- **DATA SUPPLIED**:

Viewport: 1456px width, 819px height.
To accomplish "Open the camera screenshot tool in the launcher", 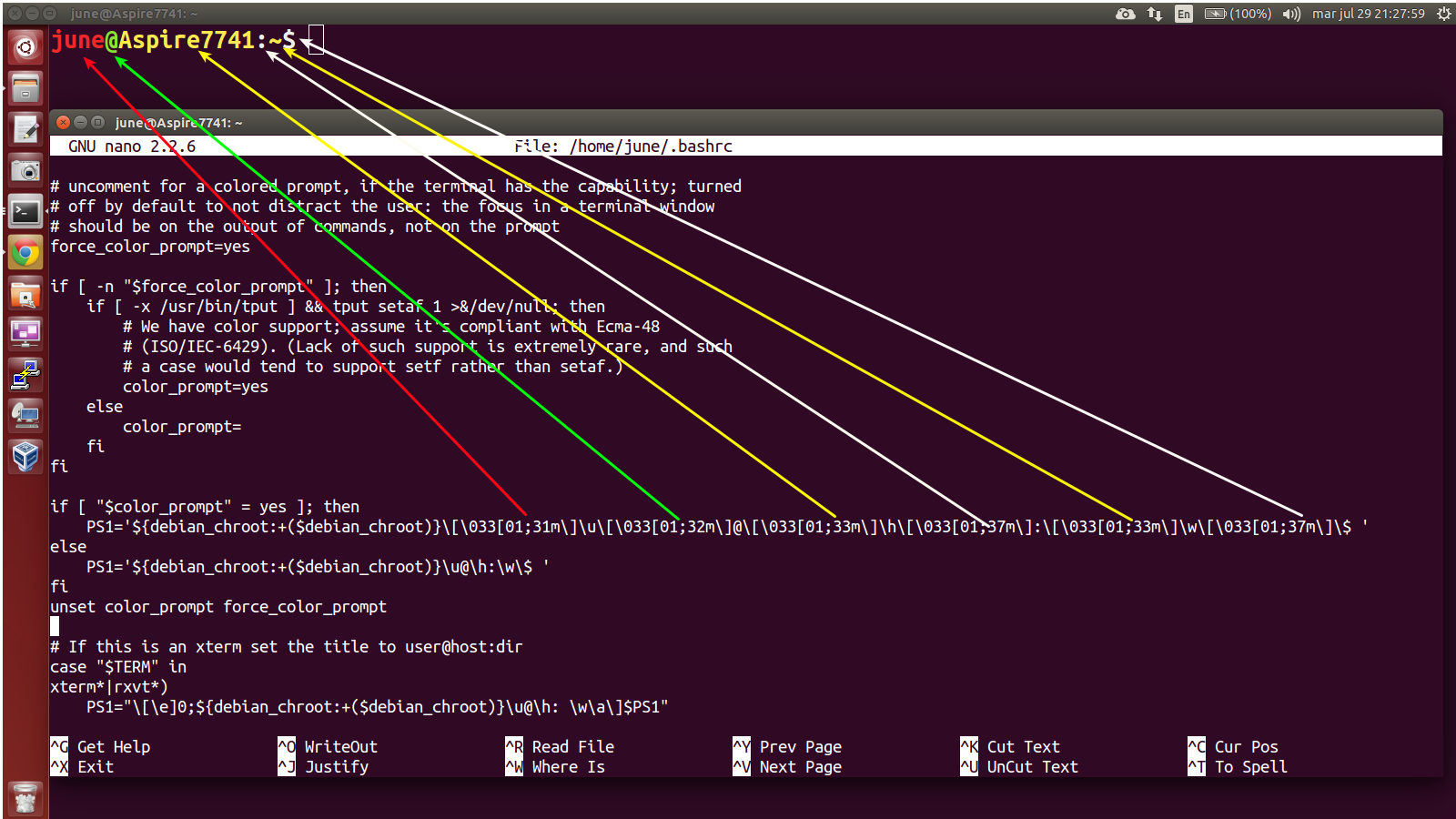I will [x=25, y=169].
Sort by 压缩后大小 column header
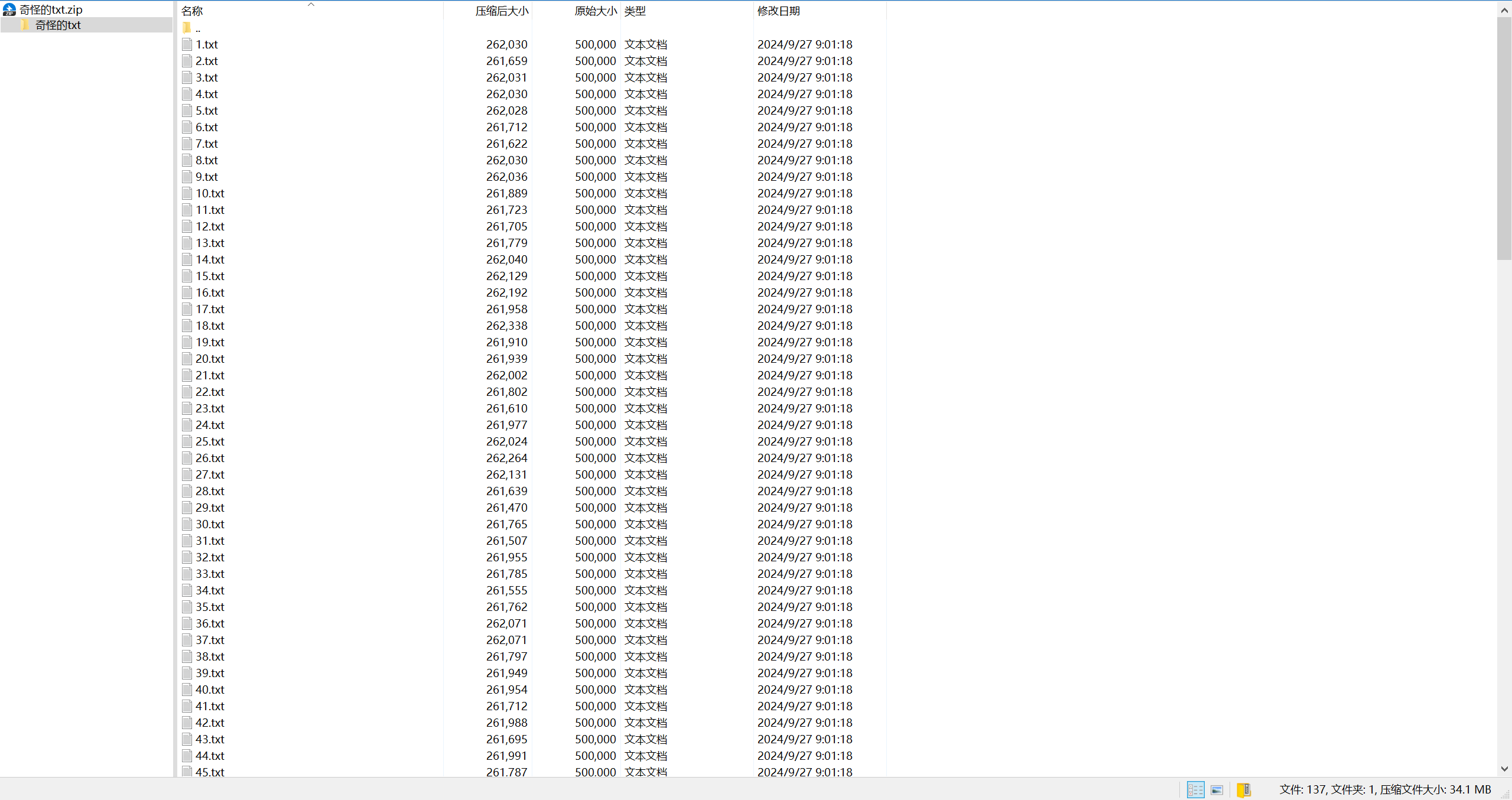Screen dimensions: 1512x800 click(x=501, y=11)
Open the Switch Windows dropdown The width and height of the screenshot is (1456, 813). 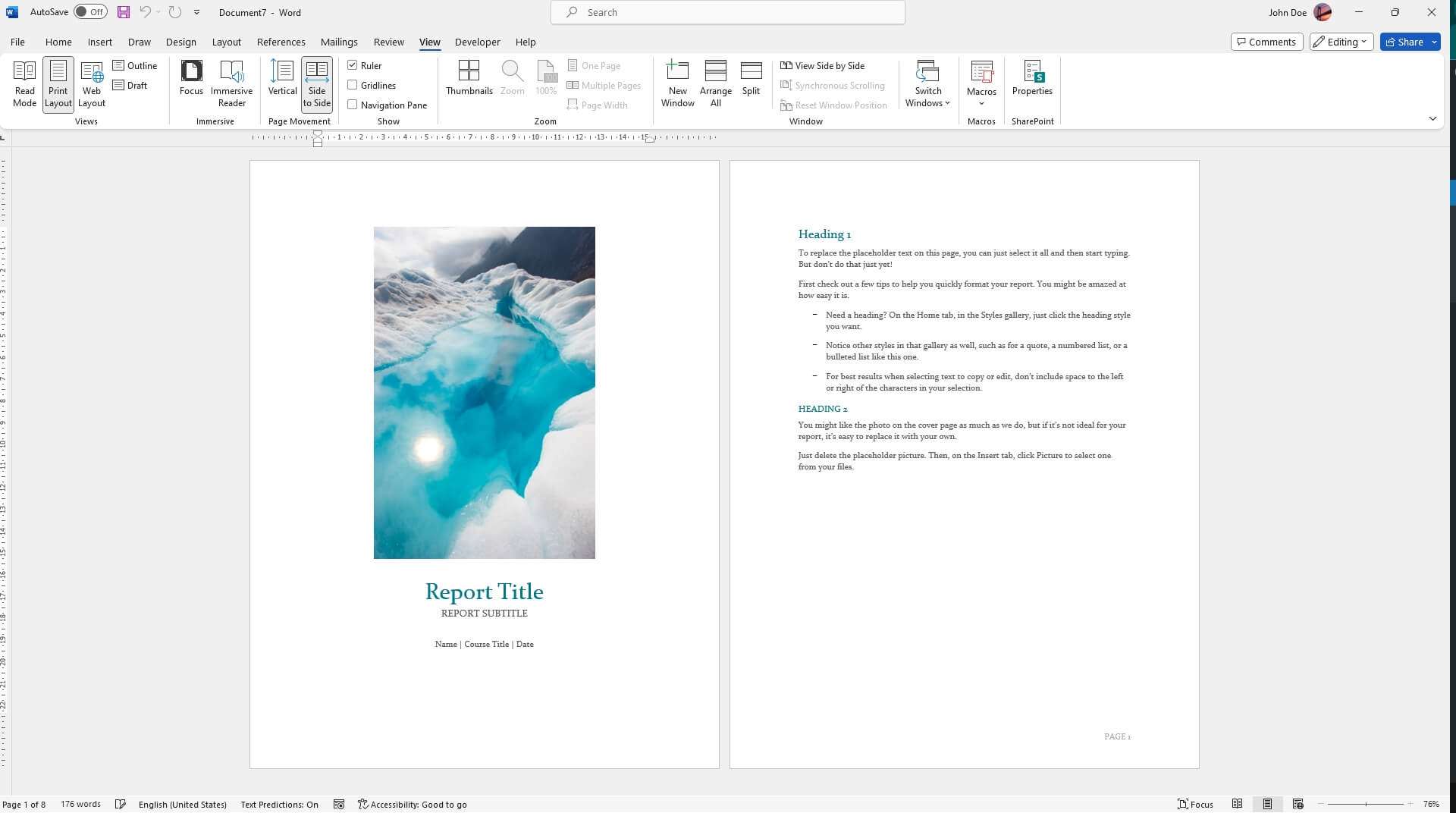927,85
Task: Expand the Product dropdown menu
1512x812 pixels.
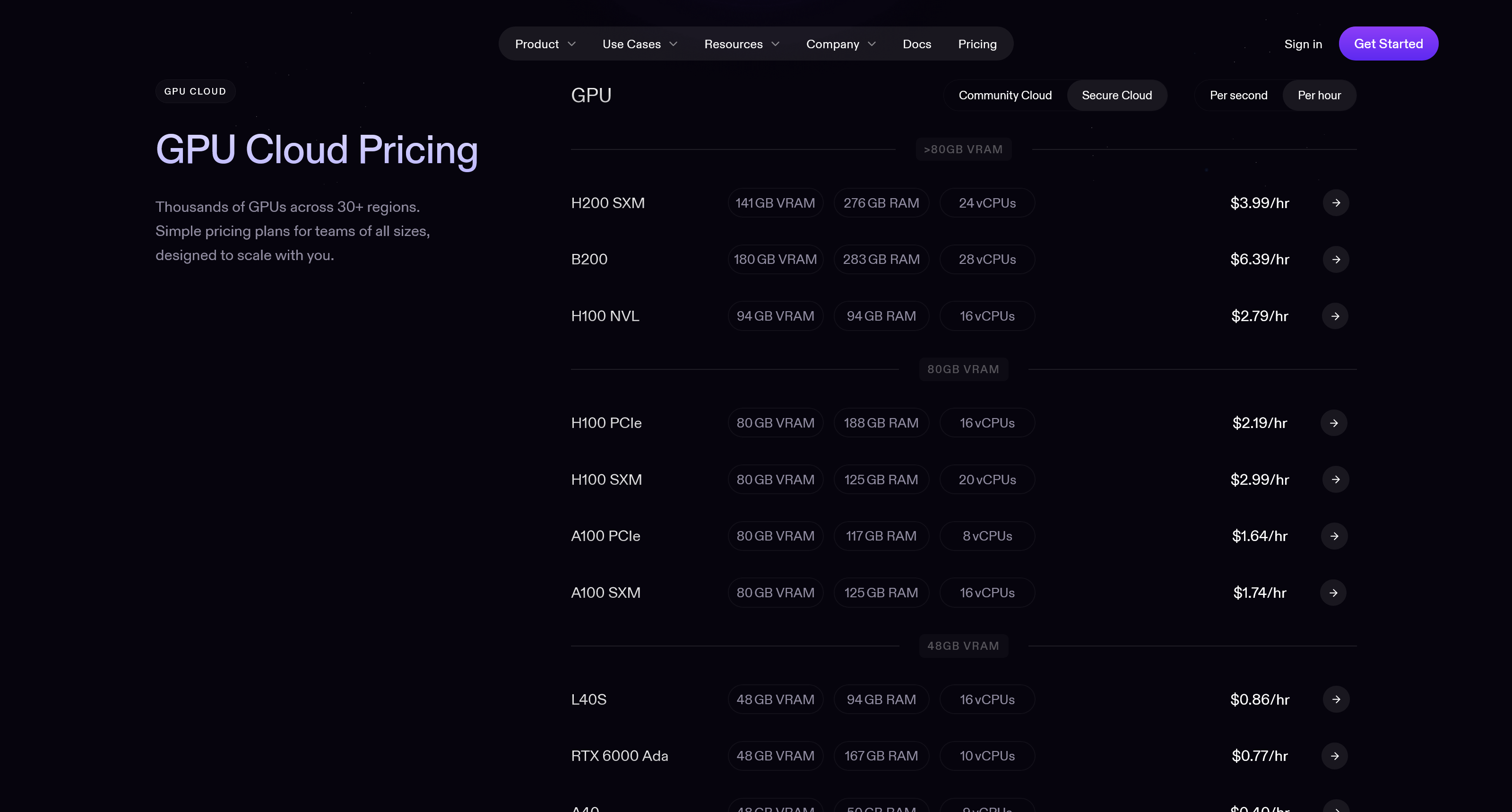Action: [544, 44]
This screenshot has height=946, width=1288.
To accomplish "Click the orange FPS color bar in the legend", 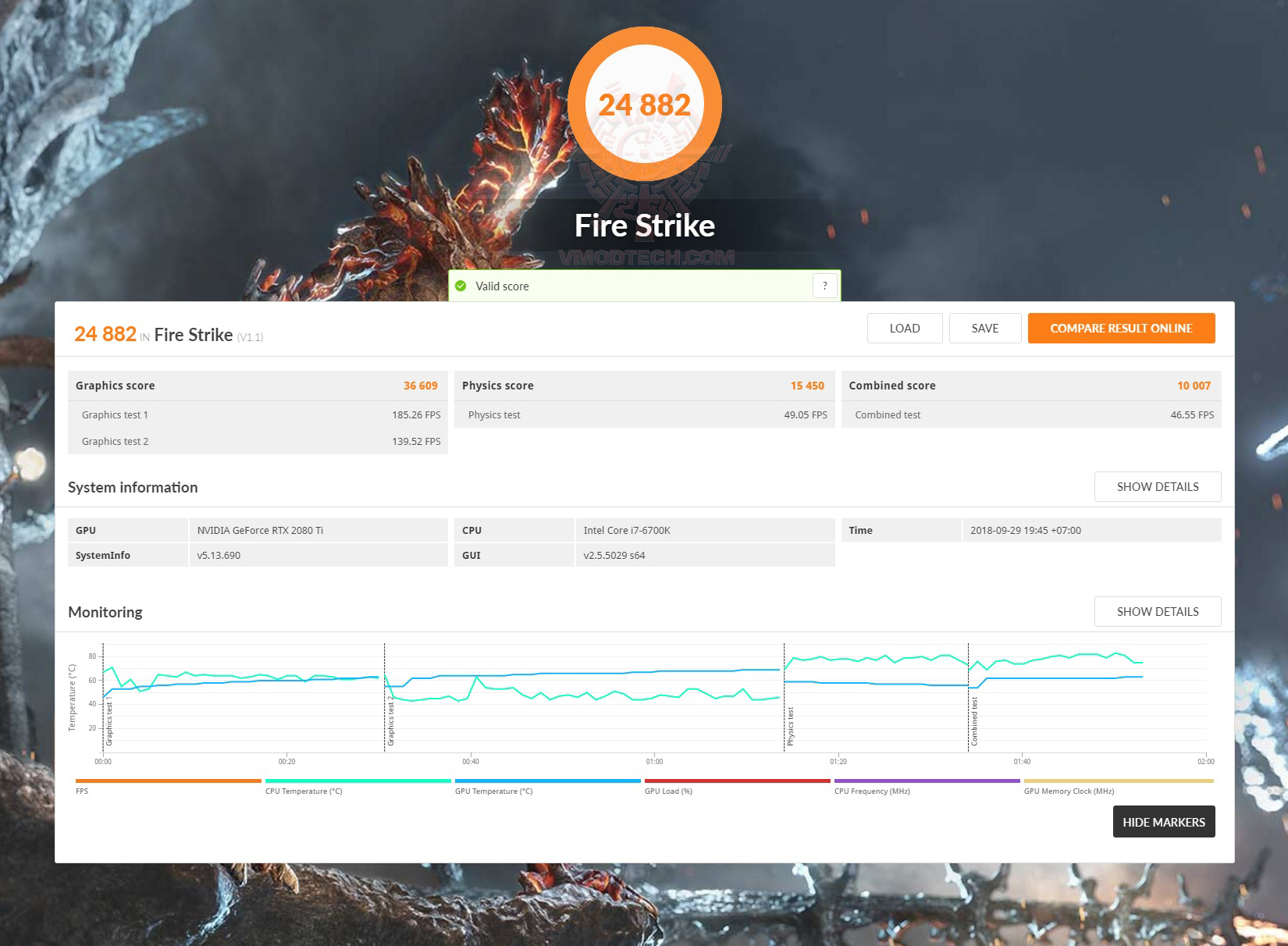I will [x=167, y=780].
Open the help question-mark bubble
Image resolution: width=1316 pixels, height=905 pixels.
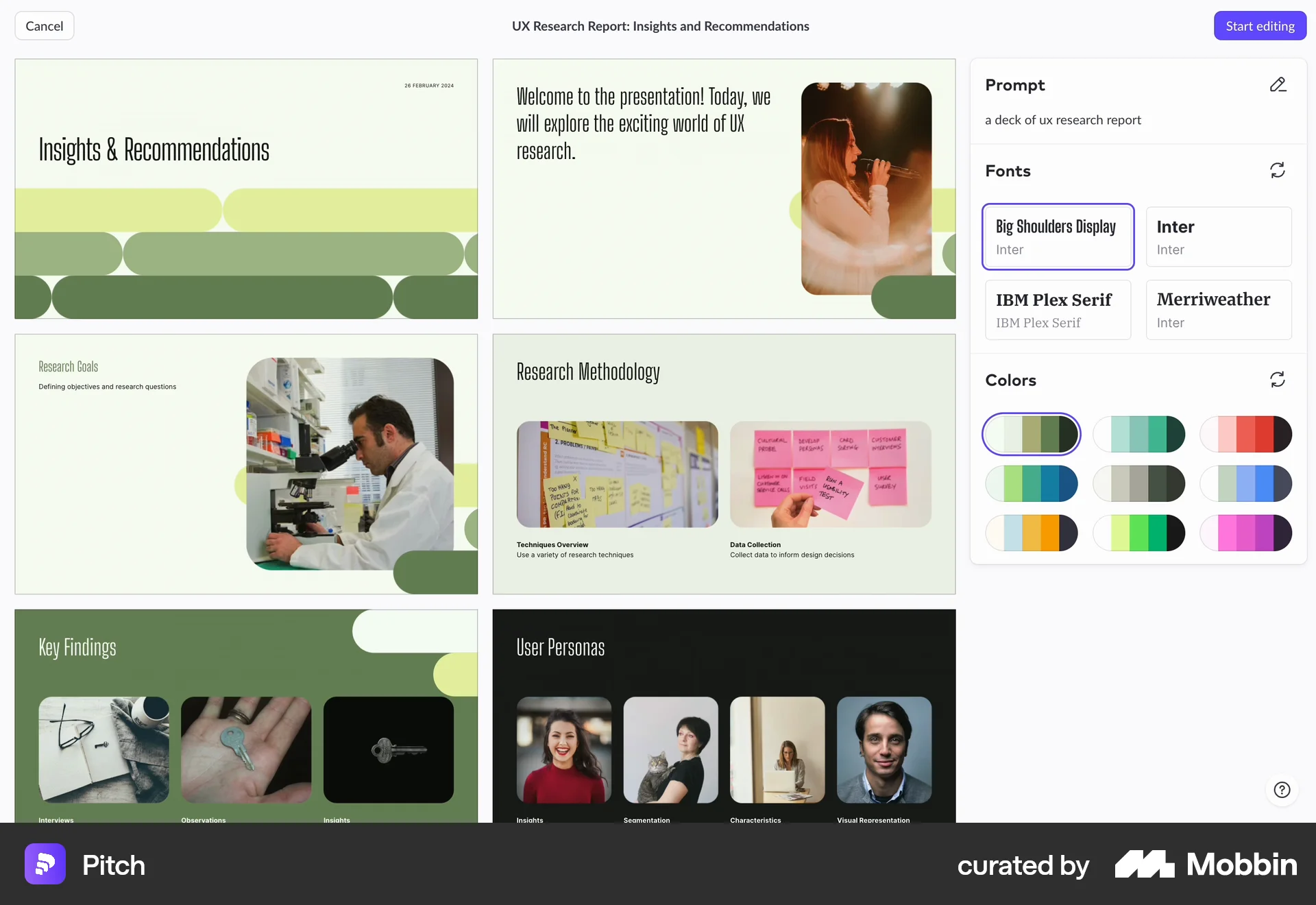[1281, 789]
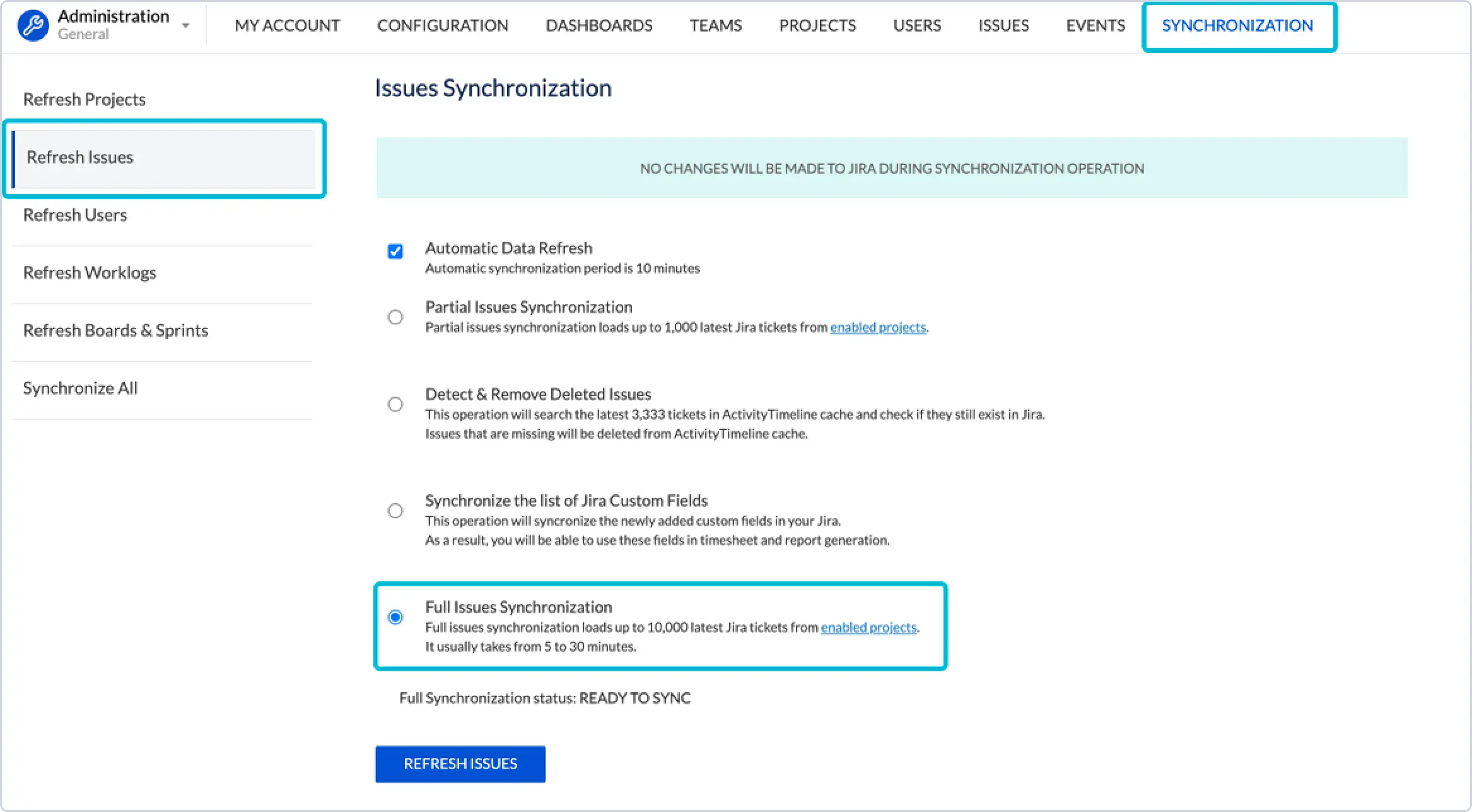Click Synchronize All in the sidebar

click(x=80, y=388)
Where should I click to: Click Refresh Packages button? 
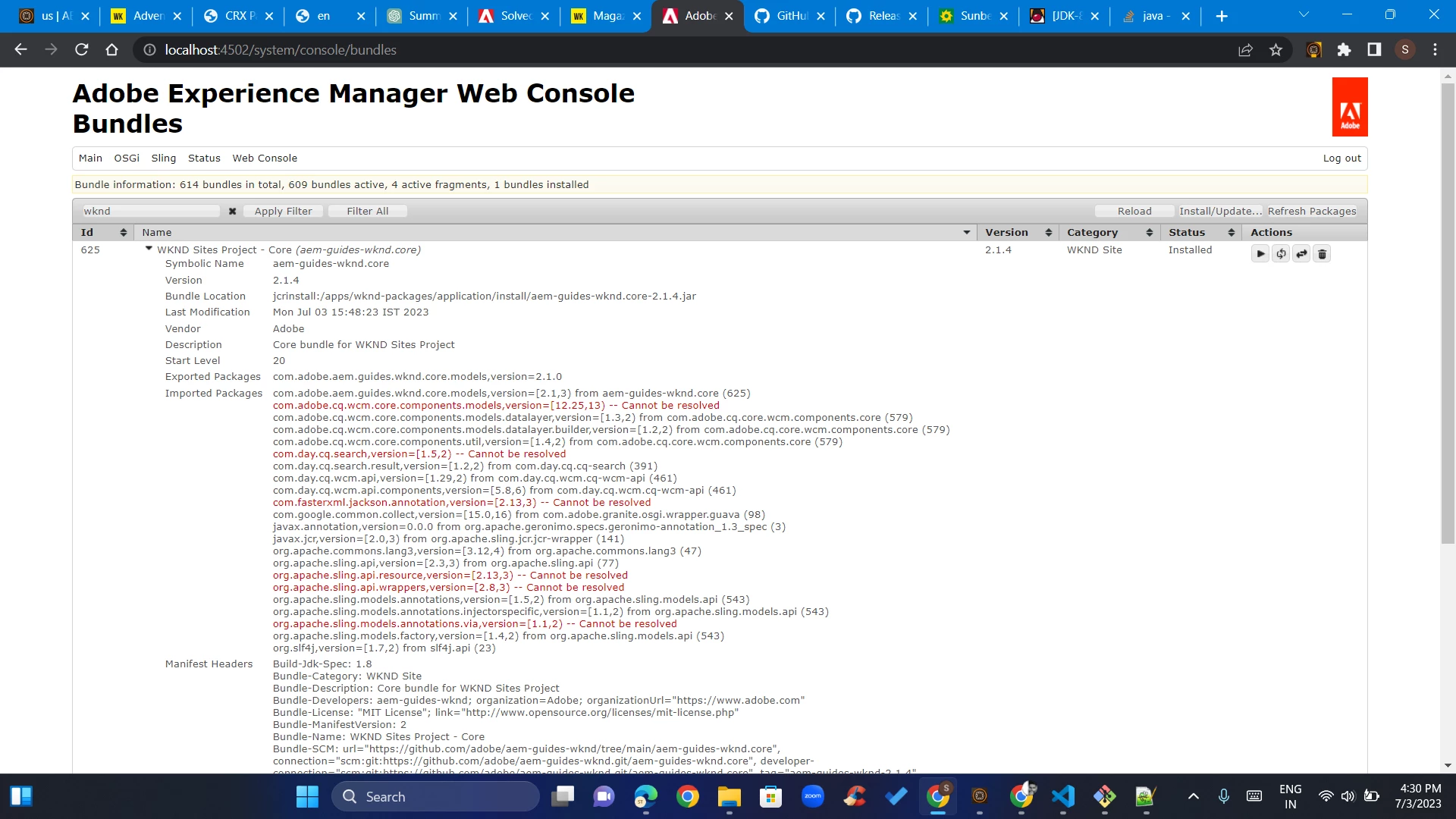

- **WHAT TO PRODUCE**: The last line of the entries marks the end, and the line with "Open the help question-mark bubble" marks the start. Output exactly those two lines and every line between them, nothing else, with the pictures left out.

- **EXERCISE RESULT**:
Open the help question-mark bubble
Image resolution: width=1316 pixels, height=905 pixels.
[1281, 789]
Click Synchronize All in the sidebar

click(x=80, y=388)
Where should I click to: Click Refresh Packages button? 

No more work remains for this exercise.